Zevra Therapeutics (ZVRA) stock is facing a sharp pre-market decline of 12.76% on Wednesday, following the release of its mixed second-quarter 2025 earnings report. The significant drop comes as investors react to the company's earnings per share (EPS) miss, overshadowing a strong revenue performance.
For the quarter ended June 30, Zevra reported impressive revenue of $25.9 million, surpassing analyst expectations of $22.5 million and marking a substantial increase from $4.5 million in the same quarter last year. The revenue growth was primarily driven by MIPLYFFA, which generated $21.5 million in net revenue.
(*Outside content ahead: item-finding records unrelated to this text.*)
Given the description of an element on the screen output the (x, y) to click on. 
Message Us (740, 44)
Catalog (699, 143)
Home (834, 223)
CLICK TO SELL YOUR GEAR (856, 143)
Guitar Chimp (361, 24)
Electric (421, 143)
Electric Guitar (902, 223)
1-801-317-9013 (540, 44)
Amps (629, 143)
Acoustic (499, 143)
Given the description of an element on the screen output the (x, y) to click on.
However, the company's adjusted earnings of $1.21 per share fell short of the consensus estimate of $1.50 per share, disappointing investors who had anticipated stronger bottom-line results.
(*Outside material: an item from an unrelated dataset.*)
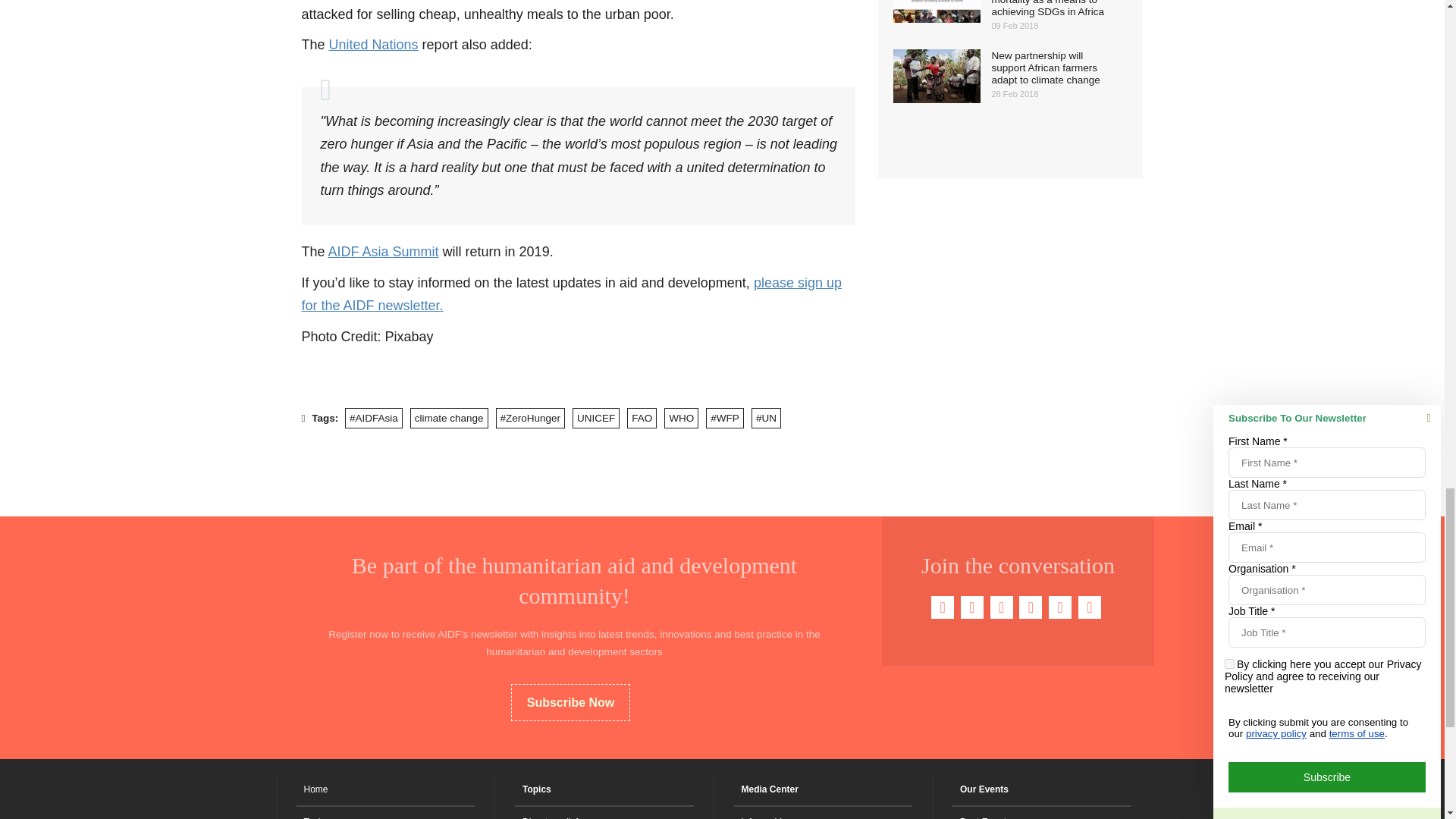
climate change (448, 417)
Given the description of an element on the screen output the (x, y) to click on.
Despite the revenue beat and a completed $150 million Priority Review Voucher (PRV) sale that strengthened the company's financial position, the market seems to be focusing on the earnings miss. Zevra's management stated that the company has sufficient resources to execute its strategic priorities independent from the capital markets, with cash, cash equivalents, and securities totaling $217.7 million at the end of June. However, this assurance appears insufficient to calm investor concerns, as reflected in the stock's significant pre-market decline.